A partir de la obra del pintor del siglo XVII Claude Lorrain, que intentó que la puesta de sol fuera algo que no caducara jamás en su vida tiñendo con ella sus cuadros, Daniel Muñoz de Julián (Madrid, 1982) escribe un precioso ensayo que repasa todo lo que contiene o ha contenido la puesta de sol. Nos hablará sobre las teorías de los colores, sobre los significados del horizonte, sobre los efectos visuales, sobre realidades científicas —aunque tratadas con un respeto que nos permite seguir confiando en el arte—, sobre el paisaje y sobre la poesía. Nos remitirá a pintores como Turner y a escritores como Goethe. Y todo sin perder el eje alrededor del que gira el ensayo, que es la puesta de sol, la luz de la puesta de sol, que será otro de esos sueños que nos ayuden a mantenernos firmes y sin dejar de sonreír. El libro funciona sin pérdida de tiempo. No hay una sola frase que sobre y nos lleva por sus reflexiones a toda pastilla, hasta llegar a la conclusión de que nuestro pintor «no pintaba la realidad, sino el sueño de su luz».

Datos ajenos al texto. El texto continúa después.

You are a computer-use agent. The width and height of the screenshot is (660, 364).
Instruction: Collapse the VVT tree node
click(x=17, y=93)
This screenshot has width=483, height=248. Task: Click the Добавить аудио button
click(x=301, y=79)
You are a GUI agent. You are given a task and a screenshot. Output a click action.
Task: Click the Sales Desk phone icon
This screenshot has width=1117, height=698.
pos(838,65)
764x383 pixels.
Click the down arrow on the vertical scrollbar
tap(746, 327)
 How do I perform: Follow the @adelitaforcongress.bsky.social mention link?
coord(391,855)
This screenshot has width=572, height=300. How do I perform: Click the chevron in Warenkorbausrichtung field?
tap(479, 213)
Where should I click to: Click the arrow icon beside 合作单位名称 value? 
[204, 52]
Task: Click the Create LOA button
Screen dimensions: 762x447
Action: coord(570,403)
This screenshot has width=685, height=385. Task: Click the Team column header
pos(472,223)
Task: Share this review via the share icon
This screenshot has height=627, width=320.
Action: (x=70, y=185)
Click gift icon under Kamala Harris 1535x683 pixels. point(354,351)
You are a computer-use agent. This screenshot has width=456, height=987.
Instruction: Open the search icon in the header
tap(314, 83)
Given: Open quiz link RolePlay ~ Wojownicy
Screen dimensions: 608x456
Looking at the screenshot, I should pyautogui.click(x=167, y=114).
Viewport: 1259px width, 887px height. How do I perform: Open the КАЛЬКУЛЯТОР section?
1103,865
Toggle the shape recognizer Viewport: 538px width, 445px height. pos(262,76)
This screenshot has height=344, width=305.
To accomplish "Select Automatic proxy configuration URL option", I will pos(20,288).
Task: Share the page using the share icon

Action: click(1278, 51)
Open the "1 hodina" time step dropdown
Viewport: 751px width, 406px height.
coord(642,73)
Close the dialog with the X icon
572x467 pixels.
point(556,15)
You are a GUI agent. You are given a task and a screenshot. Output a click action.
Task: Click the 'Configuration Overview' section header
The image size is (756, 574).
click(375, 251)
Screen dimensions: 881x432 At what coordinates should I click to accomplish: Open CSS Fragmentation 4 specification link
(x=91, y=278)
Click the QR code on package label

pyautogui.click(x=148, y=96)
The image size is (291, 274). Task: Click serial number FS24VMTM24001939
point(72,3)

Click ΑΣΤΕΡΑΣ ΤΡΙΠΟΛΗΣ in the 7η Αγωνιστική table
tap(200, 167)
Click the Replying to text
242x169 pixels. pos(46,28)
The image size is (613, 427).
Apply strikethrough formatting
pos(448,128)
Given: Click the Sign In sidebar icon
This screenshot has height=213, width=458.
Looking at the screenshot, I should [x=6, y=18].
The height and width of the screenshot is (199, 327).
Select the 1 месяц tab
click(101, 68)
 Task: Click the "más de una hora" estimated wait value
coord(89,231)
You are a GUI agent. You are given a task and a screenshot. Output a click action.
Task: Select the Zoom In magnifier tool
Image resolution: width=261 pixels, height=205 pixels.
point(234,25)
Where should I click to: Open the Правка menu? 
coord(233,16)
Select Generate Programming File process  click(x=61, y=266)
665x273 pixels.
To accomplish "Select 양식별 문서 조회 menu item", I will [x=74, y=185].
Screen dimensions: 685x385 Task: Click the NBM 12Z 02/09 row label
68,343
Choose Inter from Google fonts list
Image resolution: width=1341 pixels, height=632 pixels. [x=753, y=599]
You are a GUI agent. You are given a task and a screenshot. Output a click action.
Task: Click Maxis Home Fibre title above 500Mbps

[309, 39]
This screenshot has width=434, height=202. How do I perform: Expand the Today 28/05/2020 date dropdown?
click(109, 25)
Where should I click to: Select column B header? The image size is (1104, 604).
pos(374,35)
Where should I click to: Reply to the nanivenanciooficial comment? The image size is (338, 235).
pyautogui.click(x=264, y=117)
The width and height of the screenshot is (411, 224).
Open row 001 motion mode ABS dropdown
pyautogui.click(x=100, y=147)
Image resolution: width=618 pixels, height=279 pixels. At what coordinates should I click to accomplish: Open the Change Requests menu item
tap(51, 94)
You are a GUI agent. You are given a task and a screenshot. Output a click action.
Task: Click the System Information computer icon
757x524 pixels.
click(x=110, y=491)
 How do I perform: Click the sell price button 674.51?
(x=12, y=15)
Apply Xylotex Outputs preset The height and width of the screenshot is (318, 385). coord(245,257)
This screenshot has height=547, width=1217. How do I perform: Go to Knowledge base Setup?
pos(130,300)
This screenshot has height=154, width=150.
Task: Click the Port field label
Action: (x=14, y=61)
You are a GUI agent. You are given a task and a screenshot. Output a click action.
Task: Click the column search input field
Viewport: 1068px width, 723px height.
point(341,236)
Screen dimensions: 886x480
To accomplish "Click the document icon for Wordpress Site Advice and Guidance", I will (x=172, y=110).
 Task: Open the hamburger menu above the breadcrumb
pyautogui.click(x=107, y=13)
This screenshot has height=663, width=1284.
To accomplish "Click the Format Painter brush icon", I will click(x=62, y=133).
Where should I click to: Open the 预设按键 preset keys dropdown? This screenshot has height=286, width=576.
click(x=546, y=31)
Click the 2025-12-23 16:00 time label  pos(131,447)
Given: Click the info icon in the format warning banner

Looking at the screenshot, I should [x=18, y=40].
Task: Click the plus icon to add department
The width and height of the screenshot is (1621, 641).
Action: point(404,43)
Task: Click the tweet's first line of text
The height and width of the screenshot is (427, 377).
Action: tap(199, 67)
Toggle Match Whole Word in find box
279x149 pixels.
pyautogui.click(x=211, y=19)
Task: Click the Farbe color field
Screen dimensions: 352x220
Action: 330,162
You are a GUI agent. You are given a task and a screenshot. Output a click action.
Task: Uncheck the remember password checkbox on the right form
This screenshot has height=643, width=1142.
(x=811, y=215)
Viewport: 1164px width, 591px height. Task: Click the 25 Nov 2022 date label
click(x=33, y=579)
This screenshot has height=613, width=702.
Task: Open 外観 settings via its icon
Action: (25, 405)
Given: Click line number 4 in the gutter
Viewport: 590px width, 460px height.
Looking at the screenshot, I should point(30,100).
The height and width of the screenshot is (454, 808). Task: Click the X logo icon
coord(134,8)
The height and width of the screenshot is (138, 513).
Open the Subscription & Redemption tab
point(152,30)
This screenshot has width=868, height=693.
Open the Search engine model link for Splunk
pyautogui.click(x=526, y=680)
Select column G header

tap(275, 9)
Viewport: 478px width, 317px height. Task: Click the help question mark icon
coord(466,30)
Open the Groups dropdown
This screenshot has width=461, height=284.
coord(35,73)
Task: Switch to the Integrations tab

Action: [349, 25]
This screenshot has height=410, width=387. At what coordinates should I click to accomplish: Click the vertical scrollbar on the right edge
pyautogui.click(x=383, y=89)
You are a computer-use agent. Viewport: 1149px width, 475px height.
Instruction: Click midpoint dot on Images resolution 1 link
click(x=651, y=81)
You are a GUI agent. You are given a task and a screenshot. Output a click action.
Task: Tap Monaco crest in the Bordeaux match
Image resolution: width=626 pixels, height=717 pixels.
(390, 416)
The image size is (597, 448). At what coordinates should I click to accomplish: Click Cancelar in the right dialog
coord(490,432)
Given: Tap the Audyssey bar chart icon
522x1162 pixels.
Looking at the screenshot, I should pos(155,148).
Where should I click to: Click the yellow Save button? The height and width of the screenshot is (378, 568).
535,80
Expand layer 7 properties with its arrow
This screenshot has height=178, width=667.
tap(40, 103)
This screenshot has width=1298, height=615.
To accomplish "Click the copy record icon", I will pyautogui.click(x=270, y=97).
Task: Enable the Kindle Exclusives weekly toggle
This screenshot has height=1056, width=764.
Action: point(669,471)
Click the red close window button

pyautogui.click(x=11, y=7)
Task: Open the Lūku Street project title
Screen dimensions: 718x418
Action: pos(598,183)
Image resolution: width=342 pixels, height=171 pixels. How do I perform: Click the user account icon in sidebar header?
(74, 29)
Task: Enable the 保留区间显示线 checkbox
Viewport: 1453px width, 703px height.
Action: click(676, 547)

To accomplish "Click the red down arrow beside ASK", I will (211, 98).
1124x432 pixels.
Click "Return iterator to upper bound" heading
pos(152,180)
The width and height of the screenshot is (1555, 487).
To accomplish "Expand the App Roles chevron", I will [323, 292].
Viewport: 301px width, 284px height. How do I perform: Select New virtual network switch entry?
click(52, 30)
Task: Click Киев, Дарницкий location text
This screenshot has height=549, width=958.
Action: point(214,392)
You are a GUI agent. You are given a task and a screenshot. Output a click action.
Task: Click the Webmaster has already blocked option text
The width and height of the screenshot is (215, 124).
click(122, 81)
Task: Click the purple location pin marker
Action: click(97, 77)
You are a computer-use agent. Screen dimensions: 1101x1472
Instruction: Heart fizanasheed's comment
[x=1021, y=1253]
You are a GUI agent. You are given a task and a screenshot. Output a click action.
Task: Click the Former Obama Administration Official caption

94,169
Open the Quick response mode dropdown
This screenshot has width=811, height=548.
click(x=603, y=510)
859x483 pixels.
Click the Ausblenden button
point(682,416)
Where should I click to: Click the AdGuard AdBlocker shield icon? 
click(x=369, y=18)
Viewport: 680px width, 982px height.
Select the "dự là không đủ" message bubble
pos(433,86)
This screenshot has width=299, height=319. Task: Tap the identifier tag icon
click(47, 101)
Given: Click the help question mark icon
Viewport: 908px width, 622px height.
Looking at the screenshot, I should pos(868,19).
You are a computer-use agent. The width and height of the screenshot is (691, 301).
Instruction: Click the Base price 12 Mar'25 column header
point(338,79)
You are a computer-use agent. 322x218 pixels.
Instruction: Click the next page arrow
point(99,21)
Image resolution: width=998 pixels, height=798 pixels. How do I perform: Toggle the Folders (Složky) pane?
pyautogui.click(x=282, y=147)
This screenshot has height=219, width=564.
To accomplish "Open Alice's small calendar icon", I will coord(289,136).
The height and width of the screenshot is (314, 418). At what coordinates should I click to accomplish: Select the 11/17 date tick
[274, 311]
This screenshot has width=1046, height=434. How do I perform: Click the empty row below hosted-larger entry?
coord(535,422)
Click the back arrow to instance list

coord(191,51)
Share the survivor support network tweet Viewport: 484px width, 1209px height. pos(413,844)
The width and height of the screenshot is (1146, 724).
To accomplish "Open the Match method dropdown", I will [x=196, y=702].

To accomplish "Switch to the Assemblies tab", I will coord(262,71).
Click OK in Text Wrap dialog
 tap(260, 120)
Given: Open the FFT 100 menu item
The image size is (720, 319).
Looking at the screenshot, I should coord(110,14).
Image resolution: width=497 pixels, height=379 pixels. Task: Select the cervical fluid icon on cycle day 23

A partir de esta lectura, deberíamos comenzar a integrar en nuestro vocabulario común esta palabra: opacarofilia, que quiere decir pasión por los ocasos. «¿Qué hay en este fenómeno que puede conmover a Juan Ramón (Jiménez) y a Claude (Lorrain), pero también a la clase de gente que necesita un cartel para saber por dónde se pone el sol?». Más adelante, mediado el ensayo sobre la magia, nos remite a uno de los grandes para intentar explicarlo: «Para Monet, para cualquier pintor, el paisaje en realidad no existe como tal, sino que es tan inalcanzable como el horizonte, y eso, pintar lo inalcanzable (el mejor ejemplo de lo cual es el crepúsculo), puede acabar constituyendo el sentido de una vida». Ese sentido que también aparece en las mejores lecturas, en lecturas deliciosas, como la que supone embarcarse en descifrar este ensayo.